Did you miss that?
And from your own link:
More detailed records exist for the Soldiers' trial, which commenced on December 3. Adams presented evidence that blame for the tragedy lay both with the "mob" that gathered that March night and with England's highly unpopular policy of quartering troops in a city. Adams told the jury: "Soldiers quartered in a populous town will always occasion two mobs where they prevent one." He argued that the soldier who fired first acted only as one might expect anyone to act in such confused and potentially life-threatening conditions. "Do you expect that he should act like a stoic philosopher, lost in apathy?", Adams asked the jury. "Facts are stubborn things," he concluded, "and whatever may be our inclinations, or the dictums of our passions, they cannot alter the state of facts and evidence."
So we have 2 soliders who opened fire on a mob because they were afraid.

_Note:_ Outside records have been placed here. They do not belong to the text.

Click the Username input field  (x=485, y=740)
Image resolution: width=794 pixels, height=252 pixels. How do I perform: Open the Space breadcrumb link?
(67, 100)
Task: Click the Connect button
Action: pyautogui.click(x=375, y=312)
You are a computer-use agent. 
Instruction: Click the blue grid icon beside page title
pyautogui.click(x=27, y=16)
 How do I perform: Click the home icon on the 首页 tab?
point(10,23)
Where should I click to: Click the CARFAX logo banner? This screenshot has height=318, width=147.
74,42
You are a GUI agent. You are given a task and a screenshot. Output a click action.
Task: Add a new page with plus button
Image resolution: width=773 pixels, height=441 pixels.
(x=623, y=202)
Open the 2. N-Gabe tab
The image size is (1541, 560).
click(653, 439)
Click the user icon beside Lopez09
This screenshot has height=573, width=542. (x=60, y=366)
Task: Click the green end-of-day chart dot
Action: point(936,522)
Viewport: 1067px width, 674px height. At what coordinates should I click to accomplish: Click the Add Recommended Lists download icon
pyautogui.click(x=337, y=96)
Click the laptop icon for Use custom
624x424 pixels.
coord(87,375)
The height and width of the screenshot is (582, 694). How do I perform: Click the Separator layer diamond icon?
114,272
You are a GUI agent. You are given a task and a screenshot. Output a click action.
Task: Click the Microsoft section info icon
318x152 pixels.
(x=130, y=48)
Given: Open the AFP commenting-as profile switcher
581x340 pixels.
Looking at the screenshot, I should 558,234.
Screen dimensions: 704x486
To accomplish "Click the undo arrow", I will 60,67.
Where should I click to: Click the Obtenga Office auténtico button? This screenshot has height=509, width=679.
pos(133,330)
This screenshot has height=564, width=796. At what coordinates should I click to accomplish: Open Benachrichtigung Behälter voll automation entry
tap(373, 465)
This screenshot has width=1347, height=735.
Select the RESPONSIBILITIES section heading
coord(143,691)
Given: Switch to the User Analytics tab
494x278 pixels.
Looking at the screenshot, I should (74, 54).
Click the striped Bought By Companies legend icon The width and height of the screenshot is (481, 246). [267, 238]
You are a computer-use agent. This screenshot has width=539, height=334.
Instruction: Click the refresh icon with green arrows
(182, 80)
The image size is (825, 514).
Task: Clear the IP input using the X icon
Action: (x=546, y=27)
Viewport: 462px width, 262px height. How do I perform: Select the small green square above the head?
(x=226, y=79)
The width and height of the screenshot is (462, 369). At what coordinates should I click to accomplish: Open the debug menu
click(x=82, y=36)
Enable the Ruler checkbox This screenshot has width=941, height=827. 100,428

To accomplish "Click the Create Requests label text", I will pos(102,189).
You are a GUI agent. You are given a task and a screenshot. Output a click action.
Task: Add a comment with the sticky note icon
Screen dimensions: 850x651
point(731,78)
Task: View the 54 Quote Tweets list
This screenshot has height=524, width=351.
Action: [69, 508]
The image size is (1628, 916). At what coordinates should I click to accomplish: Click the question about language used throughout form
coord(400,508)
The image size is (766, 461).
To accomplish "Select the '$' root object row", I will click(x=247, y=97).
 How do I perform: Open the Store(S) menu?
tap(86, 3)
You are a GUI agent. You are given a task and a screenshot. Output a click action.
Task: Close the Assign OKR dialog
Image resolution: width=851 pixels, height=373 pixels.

Now lets look at who Katyal has defended:
Neal Katyal is now the principal deputy solicitor general. Previously, Katyal was a law professor and represented Salim Hamdan before the Supreme Court. The finding for Hamdan: The court ended up throwing out the military commission system as it was first established by President Bush. Congress then had to reauthorize the military commissions.
Katyal’s defenders have been quick to advocate on his behalf, claiming he is talented lawyer. Maybe so, but let’s look at his handling of the Salim Hamdan case, which was a victory for his client.
Hamdan is an admitted bodyguard and driver for Osama bin Laden. He swore allegiance to his master and faithfully served him from 1996 to 2001 -- as al Qaeda was plotting multiple acts of terror, including the September 11 attacks.
Katyal has called Hamdan a "simple driver." But Hamdan was not a "simple driver." He was captured with two SA-7 shoulder-fired missiles in his trunk while driving to a battlefield in Afghanistan. (See below.) Moreover, only the most trusted al Qaeda personnel would be allowed to serve bin Laden for so long -- protecting the terror master as he plotted to kill thousands of civilians.
It is troubling that Katyal would dismiss the seriousness of an al Qaeda agent’s record out of hand.
Katyal has made some other questionable comments about Hamdan and the military commissions as well. In a piece for Slate in December 2007, Katyal started off by lamenting the fact that Hamdan was not being tried in a regal Washingtonian court, but instead in a “rickety courtroom at Guantanamo.” Katyal then compared Hamdan to your average green-card holder in America. Of the military commissions he wrote:
These trials are not “equal justice”: For the first time since equality was written into our Constitution, America has created one criminal trial for “us” and one for “them.”The rules for the Guantanamo trials apply only to foreigners—the millions of green-card holders and five billion people on the globe who are not American citizens. An American citizen, even one who commits the most horrible and treasonous act (such as the detonation of a weapon of mass destruction), gets the Cadillac version of justice—a criminal trial in federal court. Meanwhile, a green-card holder alleged to have committed a far less egregious offense gets the beat-up Chevy: a military commission at Guantanamo. Before that commission, that noncitizen will have few of the very rights America has championed abroad, and he can be sentenced to death.
Meet the DOJ Lawyers Who Defended Terrorist Detainees | The Weekly Standard
So, you are comparing British soldiers who fired on a mob out of fear with Islamic terrorists who have no problem killing as many people as possible in the name of their religion.
And Adams was not trying to change the law to allow murderers who aren't even from this country to be tried as American civilians would be. Really think Adams would have supported that?
Your lack of values and ethics and the pathetic attempt at equating the two incidents is really disgusting here.